UNITED STATES DISTRICT COURT FOR THE NORTHERN DISTRICT OF FLORIDA PENSACOLA DIVISION
Nov 14, 2014
Case No.: 3:14cv480/RV/EMT (N.D. Fla. Nov. 14, 2014)

Opinion

Case No.: 3:14cv480/RV/EMT

11-14-2014

VICTOR J. JENKINS, Plaintiff, v. VINCE WHIBBS AUTOMOTIVE GROUP, ROBERT MEAD WHIBBS, and CLINT FITCH, Defendants.


REPORT AND RECOMMENDATION

This case filed pursuant to 42 U.S.C. § 1983 is now before the court on Plaintiff's Amended Complaint (doc. 7). Plaintiff, a non-prisoner proceeding pro se, has been granted leave to proceed in forma pauperis in this case (doc. 9).

Because Plaintiff is proceeding in forma pauperis, the court may dismiss this case if satisfied that the action "(i) is frivolous or malicious; (ii) fails to state a claim on which relief may be granted; or (iii) seeks monetary relief against a defendant who is immune from such relief." 28 U.S.C. § 1915(e)(2)(B). The language in this subsection "tracks the language of Federal Rule of Civil Procedure 12(b)(6)," and thus dismissals for failure to state a claim are governed by the same standard as Rule 12(b)(6). Mitchell v. Farcass, 112 F.3d 1483, 1490 (11th Cir. 1997). The allegations of the complaint are taken as true and are construed in the light most favorable to Plaintiff.

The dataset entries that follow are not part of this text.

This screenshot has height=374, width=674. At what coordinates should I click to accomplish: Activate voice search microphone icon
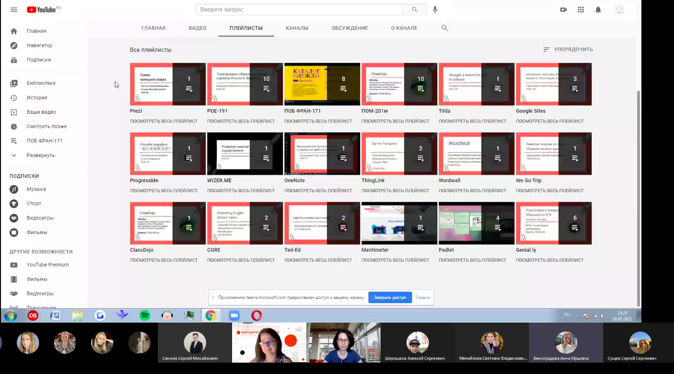click(435, 9)
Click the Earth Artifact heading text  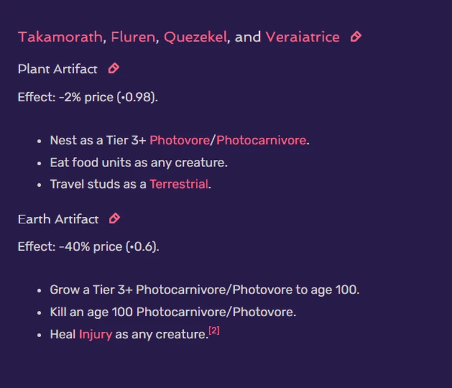click(58, 219)
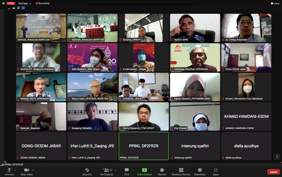
Task: Click the green Share Screen icon
Action: point(144,170)
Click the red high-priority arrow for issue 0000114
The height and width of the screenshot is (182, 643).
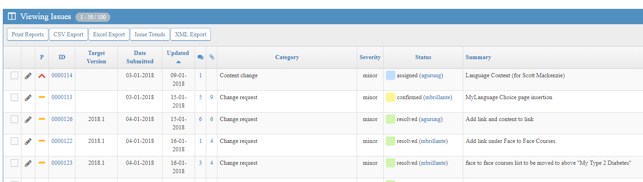(x=42, y=76)
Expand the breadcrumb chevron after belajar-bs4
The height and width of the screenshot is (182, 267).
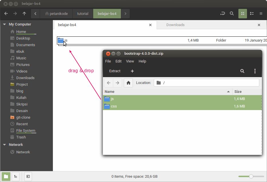pos(125,13)
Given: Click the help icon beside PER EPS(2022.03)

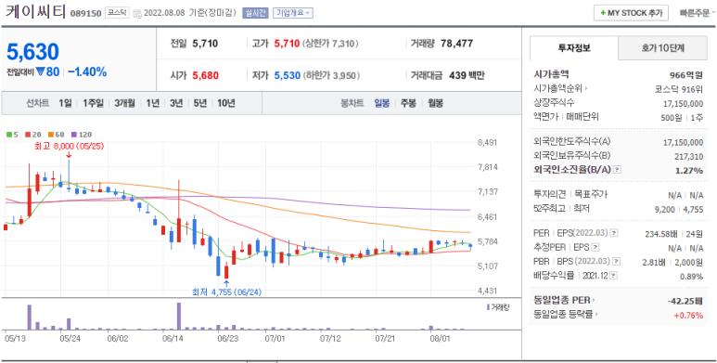Looking at the screenshot, I should [613, 233].

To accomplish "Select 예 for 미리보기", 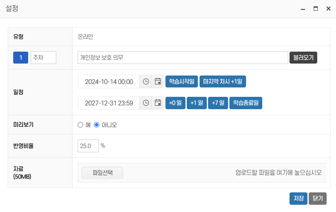I will click(80, 125).
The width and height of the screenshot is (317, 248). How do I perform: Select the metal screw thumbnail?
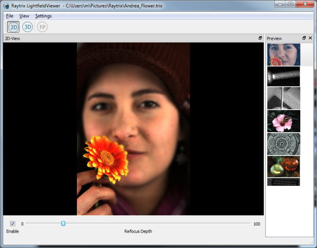[x=283, y=76]
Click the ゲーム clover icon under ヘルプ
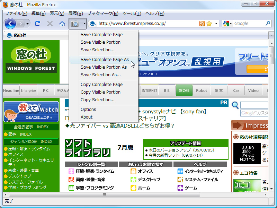Screen dimensions: 277x208 pyautogui.click(x=181, y=187)
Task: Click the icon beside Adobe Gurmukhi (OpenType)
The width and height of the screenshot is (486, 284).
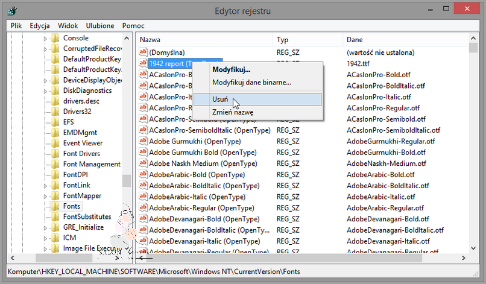Action: point(144,140)
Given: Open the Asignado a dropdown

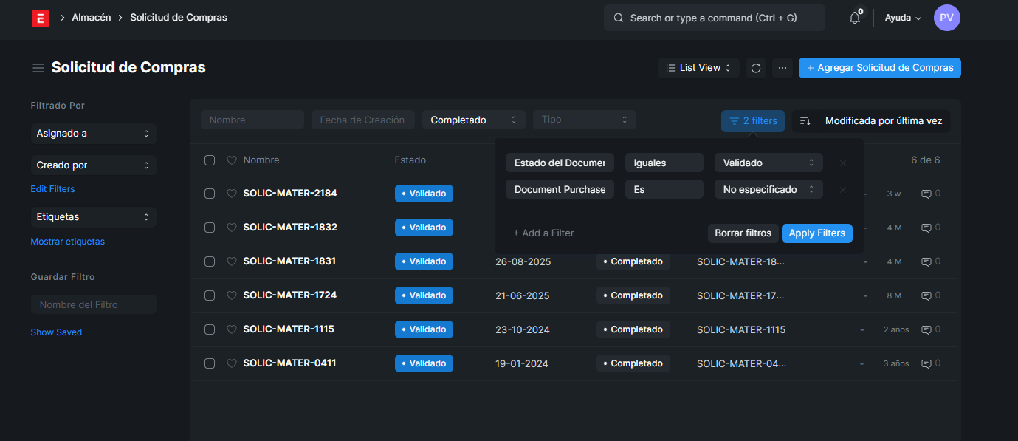Looking at the screenshot, I should (93, 134).
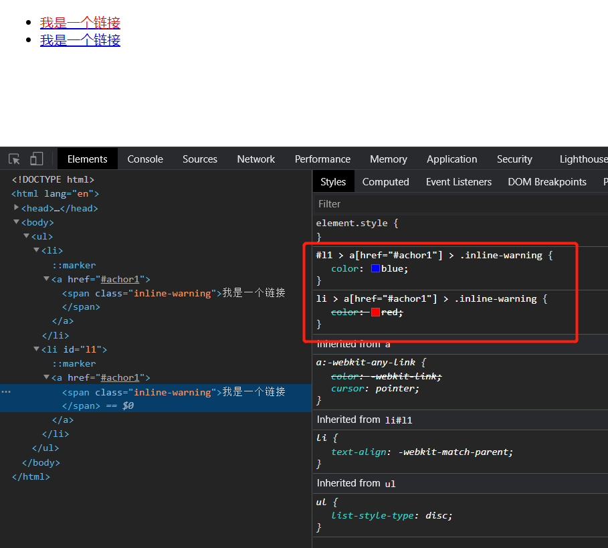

Davis v. Monroe County Bd. of Educ., 120 F.3d 1390, 1393 (11th Cir. 1997). To survive § 1915(e)(2)(B)(ii), "a complaint must contain sufficient factual matter, accepted as true, to state a claim to relief that is plausible on its face." Ashcroft v. Iqbal, 556 U.S. 662, 678, 129 S. Ct. 1937, 1949 (2009) (quotation and citation omitted). A claim is plausible on its face where "the plaintiff pleads factual content that allows the court to draw the reasonable inference that the defendant is liable for the misconduct alleged." Id. (citation omitted). Plausibility means "more than a sheer possibility that a defendant has acted unlawfully." Id. "Where a complaint pleads facts that are merely consistent with a defendant's liability, it stops short of the line between possibility and plausibility of entitlement to relief." Id. (quotation and citation omitted). Finally, in civil rights cases, more than "mere conclusory notice pleading" is required, and a complaint is subject to dismissal "as insufficient where the allegations it contains are vague and conclusory." Gonzalez v. Reno, 325 F.3d 1228, 1235 (11th Cir. 2003) (quotation and citation omitted). Upon review of the Amended Complaint, the court concludes that the facts set forth by Plaintiff fail to state a claim for relief that is plausible on its face. Dismissal of this action is therefore warranted.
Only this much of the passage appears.